As the subtitle of the book suggests, this view of God’s will is liberating. Instead of agonizing over every decision we make, we simply seek to be faithful to God’s word, knowing that God will work things out exactly as he has ordained. No more playing Bible roulette, where you open the Bible to a random passage expecting God to speak. No more listening for subjective “impressions from the Lord” and constantly wondering if God in fact did speak or if it was just our imagination. Instead, DeYoung wants us to “Just do Something”. He’s not advocating recklessness, but he does exhort his readers to stop being passive. To take action. To make decisions. To take risks for God, knowing that even our worst decisions can not derail the sovereign purposes of God.

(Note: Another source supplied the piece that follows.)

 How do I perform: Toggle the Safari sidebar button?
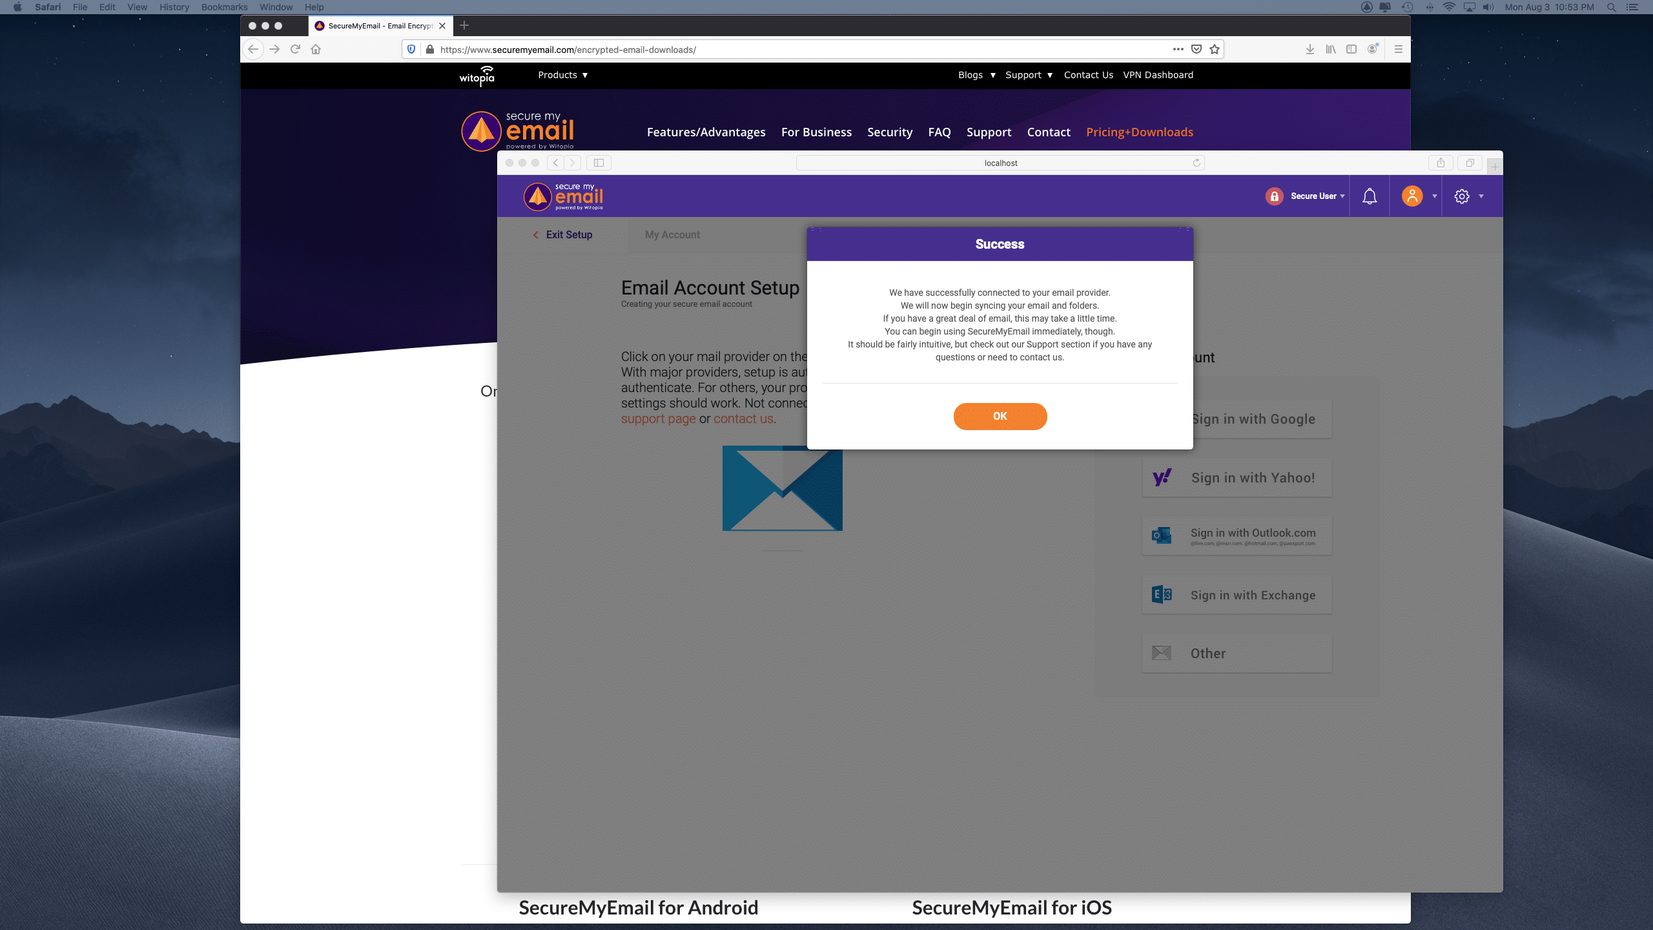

I can’t stress enough how good this book is. I listened to the whole audiobook three times in the course of a few days. It ticks all my boxes for a good book. It’s insightful. It’s accessible. It’s Biblical. It’s pastoral and it’s practical. I think what makes Kevin DeYoung such a good author is that he not only has an excellent grasp of the Scriptures, but he also understands people. He knows what makes them tick. He knows what their struggles are and as a result his books are always insightful and practical. This is a book that I believe all Christians will find helpful and I highly recommend it to you.